• _What is expected_: Can you copy out everything from the line containing "Click the green" down to the line containing "Open the Manage gear settings icon", including both of those lines, while leaving out the pictures?

• _Input records_:
++++

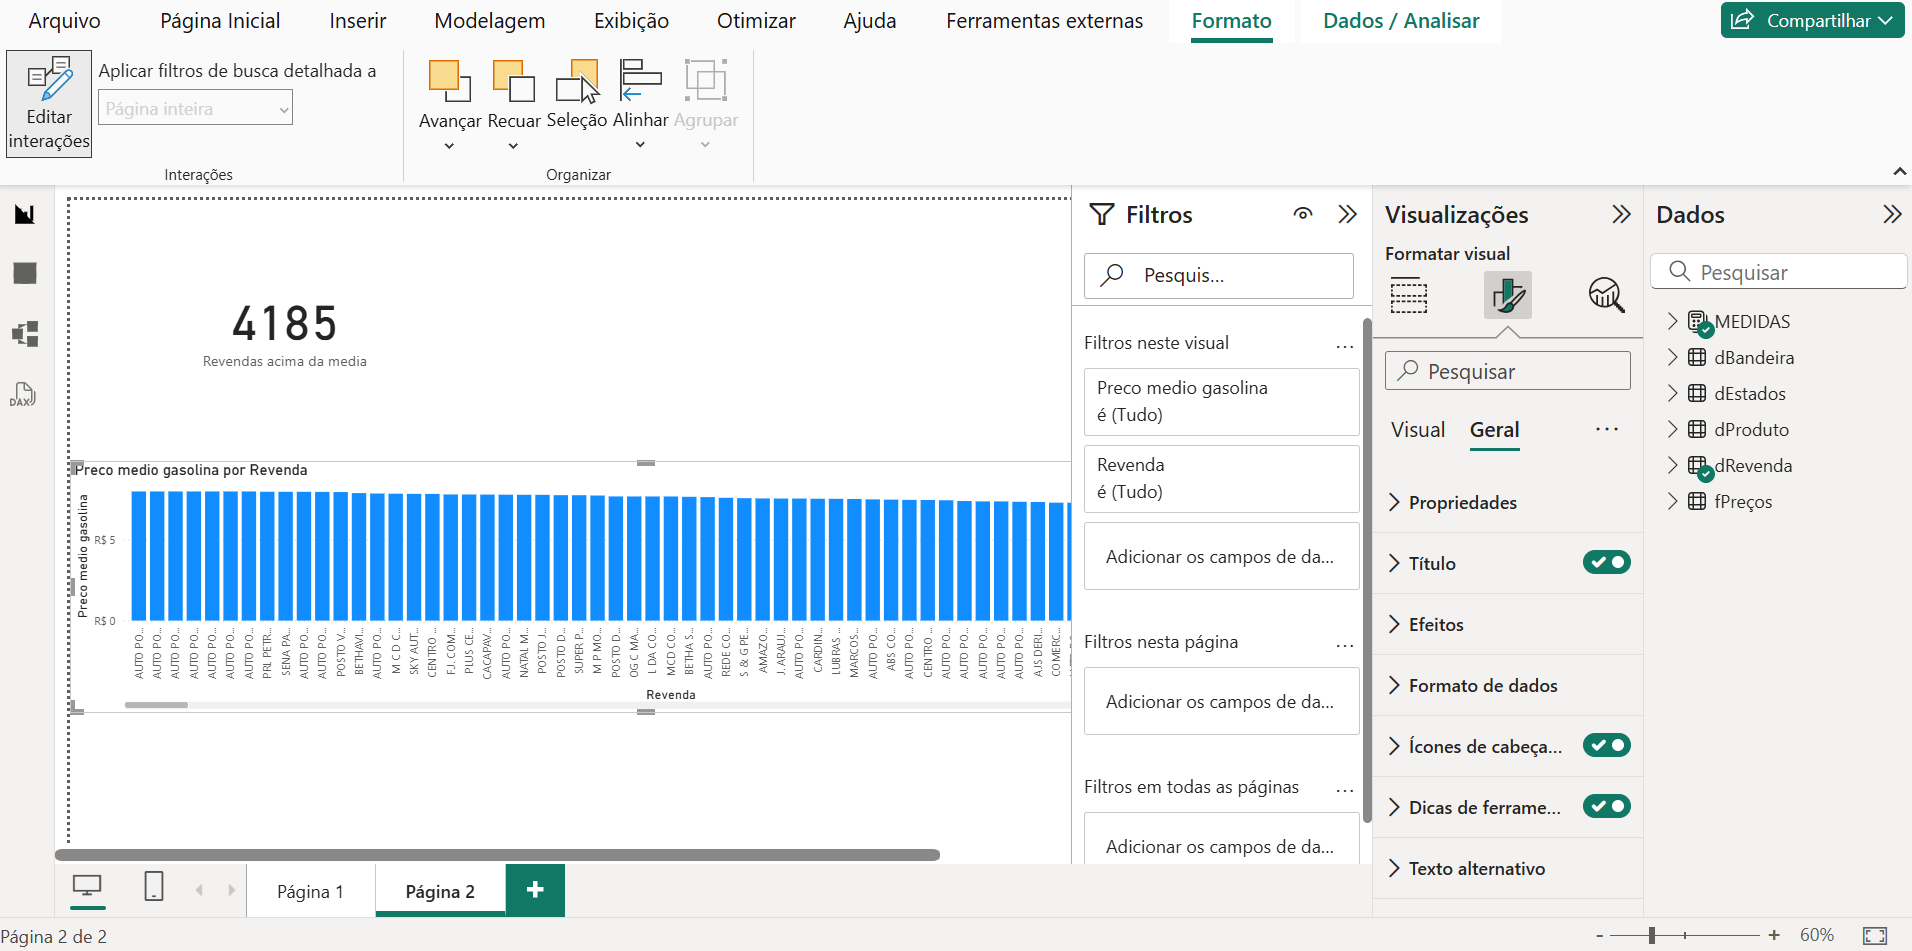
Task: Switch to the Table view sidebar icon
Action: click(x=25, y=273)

++++

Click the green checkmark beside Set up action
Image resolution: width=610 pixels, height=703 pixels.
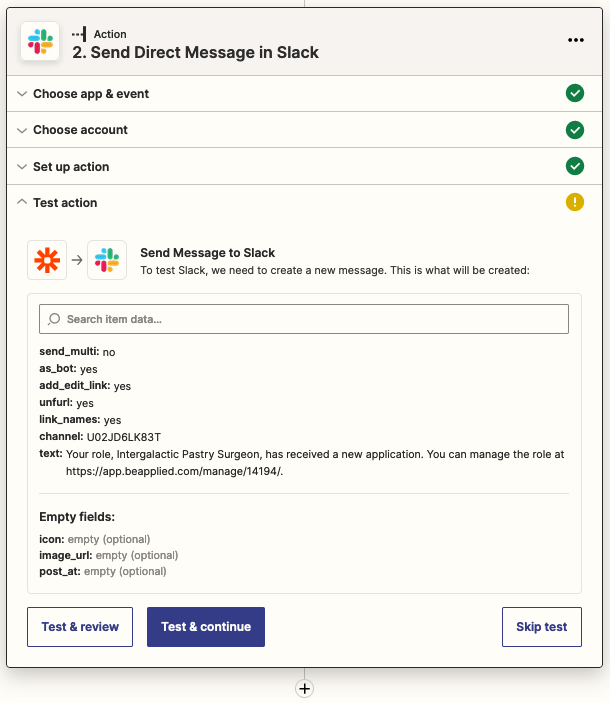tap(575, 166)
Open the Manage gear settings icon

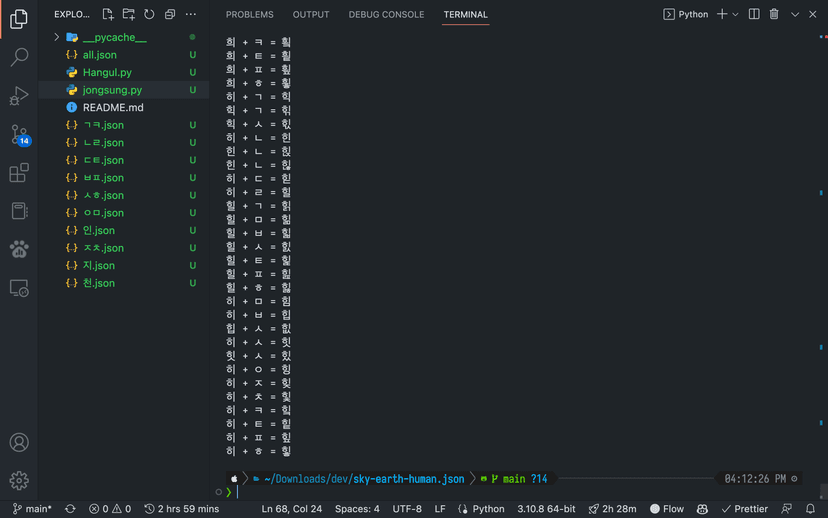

++++

• _Task response_:
Click the green checkmark beside Set up action
Image resolution: width=610 pixels, height=703 pixels.
tap(575, 166)
Open the Manage gear settings icon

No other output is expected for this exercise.